Last September a lot of users got infected with malware when they downloaded the CCleaner update. Hackers had been able to hide the Floxif Trojan inside the installer of the update.

CCleaner is a utility program used to clean potentially unwanted files and invalid Windows Registry entries from a computer. This is a chart from their own website that shows what it can do:

But, due to the hack, the product suddenly contained a new feature:


How was this possible? And more importantly, how could it have been prevented?

When you download something from the internet you always have to be careful. Make sure that you download from trusted sources only and when you do so, always make sure you’re using a secure connection and that you check the signature1 if it’s available.

But then, had their users been careless? Not at all. The infected download package was hosted on the official website and it had been signed with a valid certificate. Users downloading and installing this file could not have known that they were actually getting infected with malware.

The reason why this was possible is that the attackers were able to get their hands on the product before it got signed and offered for download. This is why all the checks that a user could do were futile.

But could this have been prevented?

Reproducible Builds to the rescue!

Reproducible builds are a set of software development practices that create a verifiable path from human readable source code to the binary code used by computers. What that means is that multiple parties can create the binaries from the source code and ensure that they have the exact same result. This is exactly what is needed, because if the binaries are distributed across multiple parties and everyone gets the exact same output, it is very unlikely this hack would have succeeded as they would have had to compromise each and every party. This of course assumes that the source code has also been verified, but since source code is human readable that is much easier to do. If I were to manipulate the source code in a malicious way and check that into a versioning system, my commit would be visible for anyone working with the source code.

How does it work?

First: the build system needs to be made entirely deterministic.

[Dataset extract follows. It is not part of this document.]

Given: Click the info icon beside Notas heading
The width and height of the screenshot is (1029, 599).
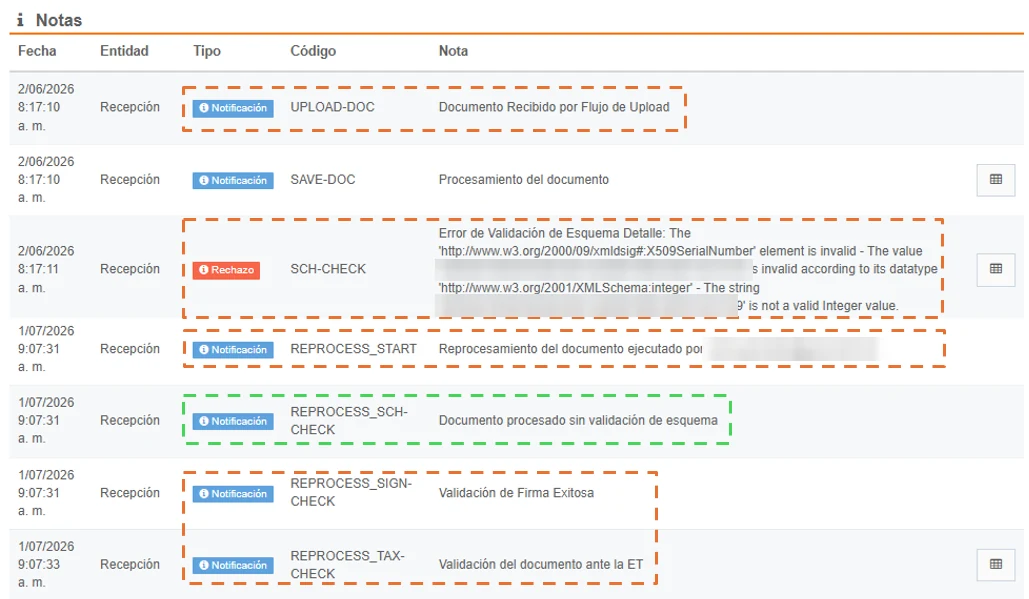Looking at the screenshot, I should coord(20,20).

This means that when the source code is compiled, it always needs to give the same output. This has consequences for the code because it cannot, for example, have a random generator create output for the binary.

Second: the build environment should either be recorded or pre-defined. To give an example: source code is typically written in a language that knows many versions and functions may behave differently between these different versions. This is one of those aspects that will need to be exactly the same if it is to generate the same output.

Third: users should be given a way to recreate a close enough build environment, perform the build process, and verify that the output matches the original build.

More information

Curious? This website has a lot of information. (In fact, it has been a big source of information for this post)

1 A digital signature allows you to verify that the contents have not been altered, because different content would result in a different signature.